Ma la colpa di questa diffusione della criminalità al Nord è stata colpa del soggiorno obbligato, come si è detto tante volte? "No - ha chiarito Nicaso - quella è stata una favola a cui si è voluto credere per tanto tempo. Il soggiorno porta i predatori, ma le fasi successive sono quelle collusive e simbiotiche, e oggi siamo nella fase simbiotica. Questo rapporto è simile a quello del pesce con l’acqua ed è per questo che è stato difficile accettare questa situazione, e anche perché per moltissimo tempo molti politici hanno negato la presenza delle mafie e hanno detto 'si ci sono i mafiosi ma non c’è l’organizzazione'. Ma adesso c'è una presenza che non è neanche un’infiltrazione, quella è una parola autoassolutoria, noi siamo andati oltre".

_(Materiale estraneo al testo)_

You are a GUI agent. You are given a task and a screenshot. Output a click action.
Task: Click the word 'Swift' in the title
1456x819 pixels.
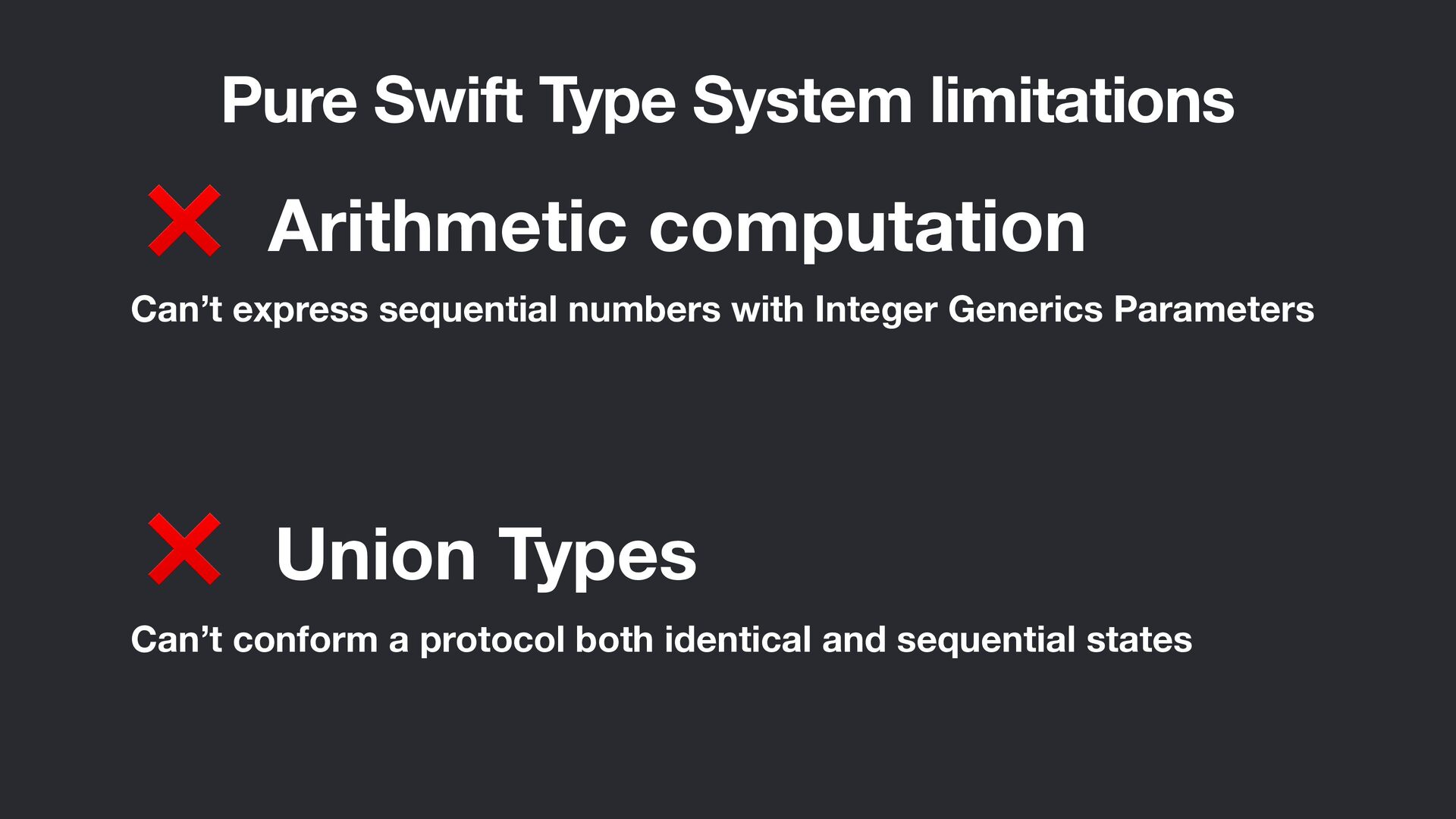[447, 101]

Presente sul palco anche il procuratore di Vibo Camillo Falvo: "La mafia al Nord secondo me - ha detto Falvo - nasce come una mafia di secondo livello, che ricicla, e questo la rende meno riconoscibile. Qui dove controllano il territorio è più facile riconoscerlo, al Nord, dove invece c’è una mentalità più imprenditoriale, dove l’imprenditore ha necessità di raggiungere il profitto, non si pone il problema di dove può arrivare il denaro". E sul ritardo nel riconoscere la presenza della 'ndrangheta in altre regioni d'Italia: "Io non credo che il ritardo sia solo della base sociale, ma sia un ritardo colpevole di tutti. Anche per la stessa magistratura che era in difficoltà: io sono stato esperto formatore sulla criminalità organizzata alla scuola di magistratura e colleghi del Nord, anche che avevano fatto processi di mafia importanti, ci spiegavano che avevano difficoltà a riconoscere il paradigma. Capire che il mafioso non ha bisogno di minacciare per raggiungere l’obiettivo per noi è facile - ha concluso Falvo - mentre per un magistrato del Nord diventa un po’ più difficile".